Google has announced Confirming Gross Revenue, a new solution within Google Ad Manager that “gives buyers and publishers a privacy-safe way to verify that no hidden fees are taken from digital advertising transactions”
Through Google’s solution, publishers can use a new Revenue Verification Report to see the aggregate gross revenue received from a specific buyer. The buyer and the publisher can then verify that the media cost from the buyer’s reporting matches the gross revenue received from the publisher.
The added layer of transparency is supposed to significantly reduce hidden fees and ensure that media buyers are getting what they expect to pay for in online advertising.
Image from Google
Google’s marketing platform Display & Video 360 (DV360) is already on board as an early tester as the feature continues to be built out.
Independent ad fraud researcher Dr Augustine Fou praised the development by Google, calling it “super good” in an email to The Media Leader.
“I am sure that agencies and other ad exchanges will hate it… because they thrive on hidden markups. By using DV360 and eliminating all the other supply paths, a buyer can see how much of their dollar actually goes to the publisher to show ads (i.e. working media).”
Nevertheless Fou said he still needs to “see this in action to confirm they are delivering what they promised”, but he called it “one of the most awesome things to come along”.
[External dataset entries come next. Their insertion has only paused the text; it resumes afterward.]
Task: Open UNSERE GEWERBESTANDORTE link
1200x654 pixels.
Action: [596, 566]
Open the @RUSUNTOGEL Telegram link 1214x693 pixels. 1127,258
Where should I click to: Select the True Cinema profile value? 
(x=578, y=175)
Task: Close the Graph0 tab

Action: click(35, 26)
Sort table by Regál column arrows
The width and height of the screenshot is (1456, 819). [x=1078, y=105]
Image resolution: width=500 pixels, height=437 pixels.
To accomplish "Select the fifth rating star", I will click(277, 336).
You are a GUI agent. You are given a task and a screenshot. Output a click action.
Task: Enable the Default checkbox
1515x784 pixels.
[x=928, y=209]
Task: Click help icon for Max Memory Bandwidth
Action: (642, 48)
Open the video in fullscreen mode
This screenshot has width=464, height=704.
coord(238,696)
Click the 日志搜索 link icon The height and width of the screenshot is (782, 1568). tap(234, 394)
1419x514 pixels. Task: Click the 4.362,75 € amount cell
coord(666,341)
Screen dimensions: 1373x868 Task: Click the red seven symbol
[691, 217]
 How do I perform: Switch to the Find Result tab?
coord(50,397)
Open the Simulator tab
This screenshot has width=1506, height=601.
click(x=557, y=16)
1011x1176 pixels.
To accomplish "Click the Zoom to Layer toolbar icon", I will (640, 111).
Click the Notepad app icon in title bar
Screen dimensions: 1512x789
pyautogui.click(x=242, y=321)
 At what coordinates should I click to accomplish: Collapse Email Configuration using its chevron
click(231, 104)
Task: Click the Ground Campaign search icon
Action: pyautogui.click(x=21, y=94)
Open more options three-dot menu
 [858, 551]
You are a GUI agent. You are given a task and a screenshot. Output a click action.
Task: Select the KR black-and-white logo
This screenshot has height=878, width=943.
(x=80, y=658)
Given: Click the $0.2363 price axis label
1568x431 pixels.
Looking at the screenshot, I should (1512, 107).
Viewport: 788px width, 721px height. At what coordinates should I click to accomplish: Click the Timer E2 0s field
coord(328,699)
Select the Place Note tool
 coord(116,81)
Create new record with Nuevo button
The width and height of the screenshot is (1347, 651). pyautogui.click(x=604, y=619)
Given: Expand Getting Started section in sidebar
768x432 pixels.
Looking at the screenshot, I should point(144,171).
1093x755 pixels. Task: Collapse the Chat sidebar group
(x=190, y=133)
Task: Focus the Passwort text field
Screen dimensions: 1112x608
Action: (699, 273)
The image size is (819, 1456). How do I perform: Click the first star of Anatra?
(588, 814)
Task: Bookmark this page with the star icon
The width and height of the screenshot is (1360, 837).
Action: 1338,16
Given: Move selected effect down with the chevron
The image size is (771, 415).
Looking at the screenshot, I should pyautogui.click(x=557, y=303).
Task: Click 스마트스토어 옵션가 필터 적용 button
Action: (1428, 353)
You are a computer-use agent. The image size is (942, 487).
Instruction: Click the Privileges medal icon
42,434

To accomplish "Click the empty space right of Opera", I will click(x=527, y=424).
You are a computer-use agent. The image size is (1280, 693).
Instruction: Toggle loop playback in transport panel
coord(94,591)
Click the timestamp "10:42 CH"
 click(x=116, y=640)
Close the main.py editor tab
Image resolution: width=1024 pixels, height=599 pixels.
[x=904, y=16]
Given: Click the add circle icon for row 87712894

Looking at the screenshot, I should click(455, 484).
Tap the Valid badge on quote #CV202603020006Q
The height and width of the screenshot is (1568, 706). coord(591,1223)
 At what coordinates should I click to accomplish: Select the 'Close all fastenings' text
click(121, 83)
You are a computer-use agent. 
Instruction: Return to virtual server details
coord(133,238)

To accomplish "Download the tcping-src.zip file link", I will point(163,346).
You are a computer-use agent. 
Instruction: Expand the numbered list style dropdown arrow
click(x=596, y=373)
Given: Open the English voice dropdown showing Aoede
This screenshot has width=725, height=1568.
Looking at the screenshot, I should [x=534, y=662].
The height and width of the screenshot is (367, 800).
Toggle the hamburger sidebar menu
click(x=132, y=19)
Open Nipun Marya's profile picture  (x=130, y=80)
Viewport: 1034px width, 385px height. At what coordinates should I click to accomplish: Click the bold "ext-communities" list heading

Google currently operates as both a seller and a buyer of digital media as well as the owner of the DV360 marketing platform, which has prompted criticism. David Dinielli, a senior advisor at investment firm Omidyar Network, testified to the Subcommittee on Antitrust, Competition Policy, and Consumer Rights of the US Senate Judiciary Committee that Google had “illegally monopolized, or illegally obtained a monopoly in, the market for digital advertising” through “a multitude of anti-competitive acts”.
Confirming Gross Revenue appears to be a bid to inspire shaken confidence in digital advertising, after recent reports of leakage in the supply chain and ad fraud.
A 2020 PWC study commissioned by ISBA, the UK’s largest advertising trade body, found that just 12% of ad impressions could be “matched” and that 15% of adspend—around one-third of supply chain costs—is “unattributable”.
A bipartisan bill introduced by the Senate in May seeks to break up Google’s advertising business.